When I was in high school, my friends and I went through a hickey phase. We gave each other hickeys under the guise of practise. I was a popular test subject since marks show up so easily on me, so I spent a few months in the 11th grade with beautiful, red temporary scars all over my neck. My mother was not a fan of these marks. She did not like the idea of her 16-year-old daughter getting her neck sucked on by people, but I loved the marks and have ever since.
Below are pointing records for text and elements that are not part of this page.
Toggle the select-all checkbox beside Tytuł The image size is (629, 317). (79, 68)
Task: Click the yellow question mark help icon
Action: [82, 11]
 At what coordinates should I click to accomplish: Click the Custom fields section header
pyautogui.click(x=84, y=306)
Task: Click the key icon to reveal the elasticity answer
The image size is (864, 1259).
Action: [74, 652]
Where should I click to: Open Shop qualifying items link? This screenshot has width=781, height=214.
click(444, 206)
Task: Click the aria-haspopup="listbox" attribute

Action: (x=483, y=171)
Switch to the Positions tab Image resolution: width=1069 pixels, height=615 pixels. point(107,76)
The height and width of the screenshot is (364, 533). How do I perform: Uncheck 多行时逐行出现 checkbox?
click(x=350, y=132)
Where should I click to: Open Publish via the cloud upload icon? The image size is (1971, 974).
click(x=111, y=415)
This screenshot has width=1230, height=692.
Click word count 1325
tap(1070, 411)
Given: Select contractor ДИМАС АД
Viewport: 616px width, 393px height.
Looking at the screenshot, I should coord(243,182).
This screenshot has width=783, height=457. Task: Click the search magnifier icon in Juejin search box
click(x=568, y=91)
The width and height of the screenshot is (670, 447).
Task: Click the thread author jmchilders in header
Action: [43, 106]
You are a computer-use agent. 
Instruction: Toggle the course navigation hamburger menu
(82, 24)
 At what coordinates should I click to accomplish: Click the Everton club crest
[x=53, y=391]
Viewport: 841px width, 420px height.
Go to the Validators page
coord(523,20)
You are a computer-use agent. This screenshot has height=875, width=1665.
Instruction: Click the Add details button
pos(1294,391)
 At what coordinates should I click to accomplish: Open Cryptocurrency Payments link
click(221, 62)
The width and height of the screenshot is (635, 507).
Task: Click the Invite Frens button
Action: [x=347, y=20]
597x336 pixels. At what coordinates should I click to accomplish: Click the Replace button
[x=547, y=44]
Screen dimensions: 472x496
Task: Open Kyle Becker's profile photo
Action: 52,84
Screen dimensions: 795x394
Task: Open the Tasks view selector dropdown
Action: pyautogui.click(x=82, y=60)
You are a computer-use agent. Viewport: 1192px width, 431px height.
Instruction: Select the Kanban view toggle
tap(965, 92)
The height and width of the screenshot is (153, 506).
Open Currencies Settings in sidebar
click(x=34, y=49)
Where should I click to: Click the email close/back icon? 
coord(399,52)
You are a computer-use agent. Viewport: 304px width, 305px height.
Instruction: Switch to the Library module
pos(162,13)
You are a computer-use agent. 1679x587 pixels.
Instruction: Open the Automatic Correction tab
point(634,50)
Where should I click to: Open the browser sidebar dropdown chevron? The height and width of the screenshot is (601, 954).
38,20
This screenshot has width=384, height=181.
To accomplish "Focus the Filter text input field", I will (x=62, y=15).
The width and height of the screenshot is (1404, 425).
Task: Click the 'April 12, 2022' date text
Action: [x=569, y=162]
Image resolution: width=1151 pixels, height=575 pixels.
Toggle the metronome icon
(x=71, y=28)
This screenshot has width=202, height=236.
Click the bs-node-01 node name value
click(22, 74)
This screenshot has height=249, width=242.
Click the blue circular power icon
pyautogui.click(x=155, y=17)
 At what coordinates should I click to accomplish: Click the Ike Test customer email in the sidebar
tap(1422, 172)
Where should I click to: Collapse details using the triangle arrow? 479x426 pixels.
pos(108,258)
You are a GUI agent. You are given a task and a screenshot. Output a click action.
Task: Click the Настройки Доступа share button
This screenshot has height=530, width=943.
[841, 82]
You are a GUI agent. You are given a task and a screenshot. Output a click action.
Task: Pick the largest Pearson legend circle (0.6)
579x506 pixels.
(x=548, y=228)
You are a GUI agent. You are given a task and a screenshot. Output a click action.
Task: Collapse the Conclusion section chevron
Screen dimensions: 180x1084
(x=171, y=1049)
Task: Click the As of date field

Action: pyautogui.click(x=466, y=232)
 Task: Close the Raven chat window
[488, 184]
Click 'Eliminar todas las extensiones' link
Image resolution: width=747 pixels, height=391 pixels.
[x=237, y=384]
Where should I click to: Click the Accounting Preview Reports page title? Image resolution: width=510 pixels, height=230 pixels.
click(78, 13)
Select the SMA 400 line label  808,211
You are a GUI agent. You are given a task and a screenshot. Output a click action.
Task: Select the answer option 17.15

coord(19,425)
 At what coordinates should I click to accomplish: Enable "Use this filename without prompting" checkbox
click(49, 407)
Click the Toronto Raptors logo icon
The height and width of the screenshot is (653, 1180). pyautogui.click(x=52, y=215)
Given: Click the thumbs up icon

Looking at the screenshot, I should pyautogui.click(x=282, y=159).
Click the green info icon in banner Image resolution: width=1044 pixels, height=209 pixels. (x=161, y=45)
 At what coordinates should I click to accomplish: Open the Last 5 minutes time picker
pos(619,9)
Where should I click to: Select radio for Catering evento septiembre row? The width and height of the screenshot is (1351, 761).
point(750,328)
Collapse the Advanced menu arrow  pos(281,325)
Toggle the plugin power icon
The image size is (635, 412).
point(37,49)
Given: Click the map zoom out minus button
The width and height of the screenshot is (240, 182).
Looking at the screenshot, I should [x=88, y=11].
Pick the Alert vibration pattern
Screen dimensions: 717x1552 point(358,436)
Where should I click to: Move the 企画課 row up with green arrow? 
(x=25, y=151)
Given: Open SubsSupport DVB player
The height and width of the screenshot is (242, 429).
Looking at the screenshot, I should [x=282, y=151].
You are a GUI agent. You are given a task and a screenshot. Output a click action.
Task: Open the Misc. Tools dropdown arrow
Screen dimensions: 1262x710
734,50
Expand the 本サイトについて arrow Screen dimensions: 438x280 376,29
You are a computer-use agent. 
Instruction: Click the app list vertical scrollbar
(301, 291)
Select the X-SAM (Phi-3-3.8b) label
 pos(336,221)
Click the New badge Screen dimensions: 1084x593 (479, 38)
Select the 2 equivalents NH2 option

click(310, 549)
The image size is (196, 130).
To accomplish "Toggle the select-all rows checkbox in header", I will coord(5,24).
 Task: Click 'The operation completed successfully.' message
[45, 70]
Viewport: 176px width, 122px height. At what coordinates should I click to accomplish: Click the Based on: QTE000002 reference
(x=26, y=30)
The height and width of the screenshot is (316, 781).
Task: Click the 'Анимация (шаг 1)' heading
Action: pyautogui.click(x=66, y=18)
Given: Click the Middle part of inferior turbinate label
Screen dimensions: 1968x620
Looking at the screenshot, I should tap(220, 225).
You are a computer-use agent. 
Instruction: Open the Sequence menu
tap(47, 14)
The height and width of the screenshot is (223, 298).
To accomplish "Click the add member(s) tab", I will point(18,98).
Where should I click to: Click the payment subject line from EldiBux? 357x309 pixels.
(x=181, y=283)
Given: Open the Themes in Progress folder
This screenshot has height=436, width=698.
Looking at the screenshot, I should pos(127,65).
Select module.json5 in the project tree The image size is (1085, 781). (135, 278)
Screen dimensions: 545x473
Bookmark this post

The reason my mum didn’t like them was because she didn’t like the impression it would make on others. She didn’t like others seeing these hickeys and concluding that I was loose and fooled around with boys. Despite loving them, I began covering them up, but I never stopped receiving them. Or giving them, for that matter.
In retrospect, I sort of regret covering them up because all I did was confirm her belief that hickeys were something to be embarrassed about. This idea, which is ingrained, suggests that consensual sex acts are something to be ashamed of and kept hidden. When I began exploring my own sexuality, reading BDSM erotica and Harry Potter fan fiction, one of the tropes was the sub (usually female) worrying about rope or bite marks being visible in non-sexual situations despite enjoying them at the same time. But, you know what? I really hate covering up my sex marks. I really hate hiding the fact that I have an active and happy sex life in which my lovers and I explore our sexualities and fantasies and have fun. I hate hiding the fact that I’m a sexual being, just like the majority of humans.
There are so many reasons that sex has been such a taboo for so long: lack of proper sexual education and a still-existing belief that sex is dirty and only meant for procreation are just two reasons out of many. But this is the 21st century; we should be past that by now. With events like the closures of Planned Parenthood clinics across the U.S., the seemingly unending discussion around abortion, Ontario’s recent change in the sex education curriculum for elementary schools, and even pop culture phenomena like 50 Shades of Grey have brought sex into the spotlight in a much different and (often) better way. We’re more aware and willing to admit that we have sex and enjoy it, yet we’re still not progressive enough to allow any physical proof of our sex lives to exist, unless that proof is offspring.
I don’t know why I love hickeys so much, but I know I’m not alone in this love. I’ve had partners who loved being marked up as much as they loved marking. Those who don’t enjoy being marked up often cite the reason that they are seeing other people as well who may not feel comfortable seeing marks from other lovers on their partners. While I don’t agree with this, I do respect it as it’s a personal preference. However, those who don’t like marks because they’re afraid of what other people will think are the ones who boil my water. Why are we still so reluctant to shed this shame of sex we’ve been carrying around as a species for millennia? And why, when someone dares to break that mould, most of us still react with disdain and a form of slut shaming?
Maybe it’s as simple as fear of the unknown. Considering so many schools still teach abstinence-only “sex education” and even those sex ed. courses that teach more than that seldom ever do a thorough job. As a result, most people are entering into sexual relationships without a full understanding of what sex is, what its consequences are and how to be safe while enjoying it. Once I wanted to bang this guy and he found out he had genital warts. When I asked him how he didn’t notice a new growth on his genitalia—since you’re not supposed to “develop” down there after a certain age—he replied with “I thought they were skin tags.” After hearing that, I no longer wanted to bang him, not because of the warts, but because of the ignorance about his own sexual health (and seeming disregard for the sexual health of his potential partners.)
If you walk around with no education about sex, then of course it’s all going to seem scary and shameful to you. If you know nothing about STIs or ovulation or that there’s no such thing as “normal” when it comes to sex, then of course you’re only going to be aware of your own small-world experiences and will be weary of anything that diverges from that. And because we don’t teach sex ed. properly in schools, we grow up believing sex is something shameful and only meant for private (to do or talk about)—or maybe it’s the other way around?
Point it, we are too fucking progressive to still be afraid of sex. We are too fucking progressive to still stigmatize people with STIs as if they’re any different than any other infection that can be transmitted from person to person. We are too fucking progressive to shame people who are open and honest about sex—something that almost all of us do.
So, I’m going to keep allowing men to suck on and bite my neck or cleavage and I’m not going to hide the hickeys or bruises with turtlenecks or tops that don’t show off my awesome rack. I’m going to keep enjoying kinky sex and I’m going to keep not hiding the scars from those experiences. I’m going hope that more and more people join me in doing exactly what I’ve been doing for years: unashamedly and openly enjoy all the consensual sex.